Hamas says the Israeli regime’s sole objective lies in “erasing” the entirety of the Palestinian population from across the Palestinian territories.

Khalil al-Hayya, a ranking official with the Gaza Strip-based Palestinian resistance movement, made the remarks to the Palestinian al-Aqsa TV on Wednesday.

“The occupation targets everyone—it strikes hospitals, civil defense, women, children, and the elderly,” he said, adding that the regime sought to “empty Gaza of its residents, and displace the Palestinian people to fulfill its dreams of building a Zionist Jewish state across all of Palestine.”

The remarks came amid the regime’s October 2023-present war of genocide on the coastal sliver that has so far claimed the lives of nearly 44,000 Palestinians, mostly women and children.

“This unprecedented aggression in modern times evokes scenes from the dark ages of human history, having crossed all red lines and exceeded every expectation of brutality in the modern era,” the Palestinian official lamented.

He also regretted that the regime had added “systematic and dangerous starvation to its aggression, falsely claiming before the world that it allows 250 [aid] trucks into Gaza daily. In reality, the number of trucks is far fewer.”

Hayya, meanwhile, regretted that “scenes of children torn apart, women screaming over their children, and heart-wrenching destruction have failed to stir enough humanity to stop these crimes.”

He decried the United States for vetoing the United Nations Security Council’s resolutions that are aimed at bringing about a potential ceasefire in the war, saying this indicated Washington’s “partnership in the aggression” and a simultaneous siege that the Israeli regime has been enforcing on Gaza.

Addressing Israeli Prime Minister Benjamin Netanyahu, the official asserted that, despite what the Israeli official is after, Hamas would not hand over the regime’s captives “without [the regime’s] stopping the war.”
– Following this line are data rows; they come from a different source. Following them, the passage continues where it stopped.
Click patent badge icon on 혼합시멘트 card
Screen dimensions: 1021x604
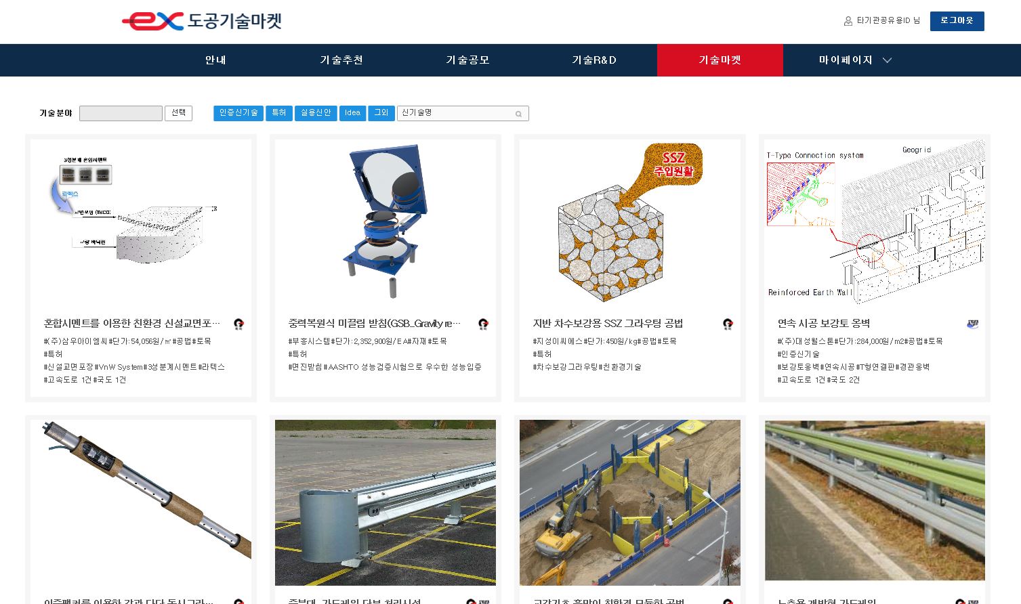click(238, 324)
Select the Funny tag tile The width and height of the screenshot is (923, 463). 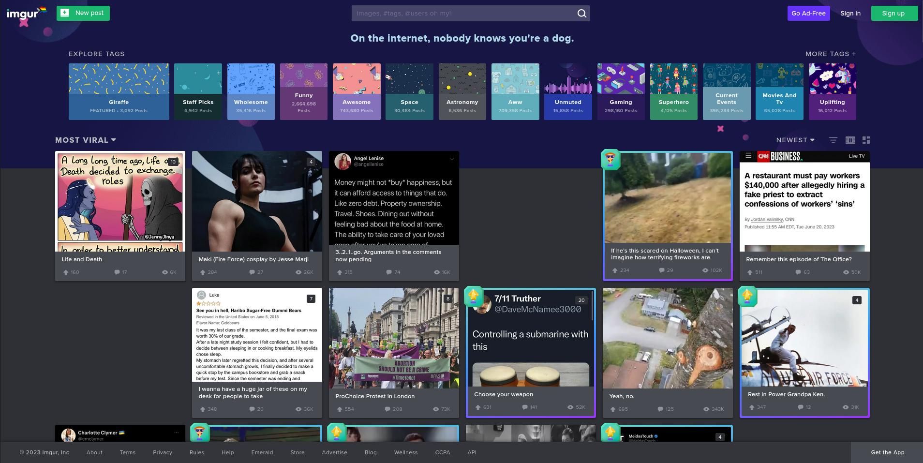(303, 91)
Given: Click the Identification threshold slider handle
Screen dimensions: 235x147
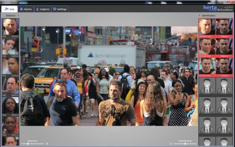Looking at the screenshot, I should click(185, 143).
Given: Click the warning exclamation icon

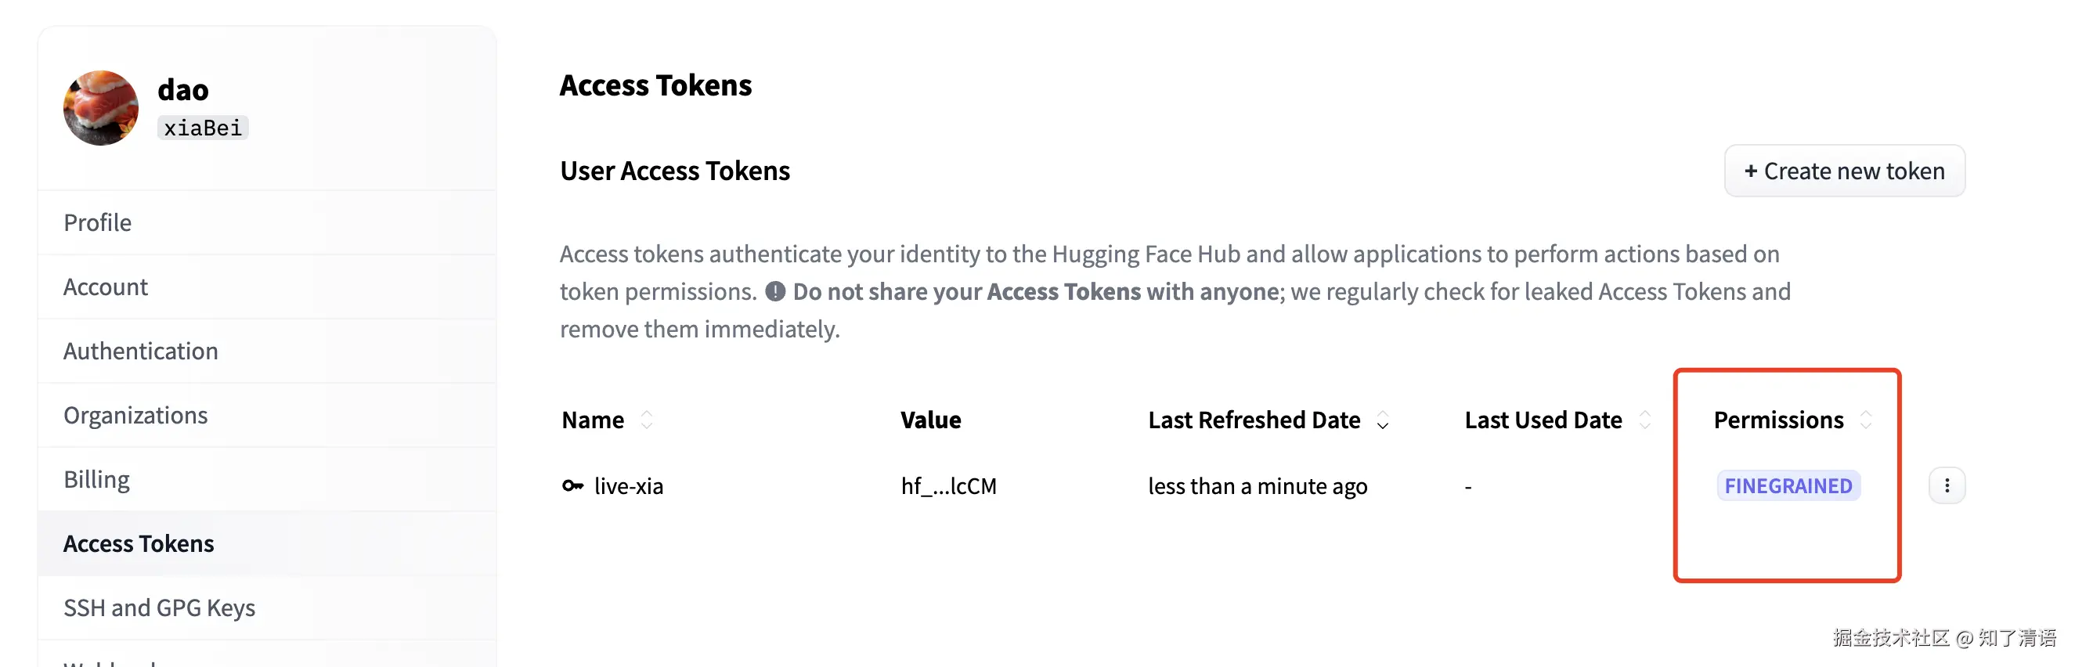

He called Netanyahu “the main obstacle” in the way of cessation of the aggression, saying the Israeli premier “blocks any progress for political reasons,” and citing his preventing conclusion of a ceasefire agreement in July.

Hayya also warned that the regime sought to expand the war beyond Gaza, but asserted that its goals are “impossible and will never happen.”

“Today, the enemy exposes its true intentions of extermination and displacement, but it will fail,” he stressed.

“The Palestinian people are resilient and will not surrender, as they believe in their humanitarian and political cause. The enemy and its allies will not succeed in achieving their goals. This steadfast people will endure, and the occupation will not prevail against them.”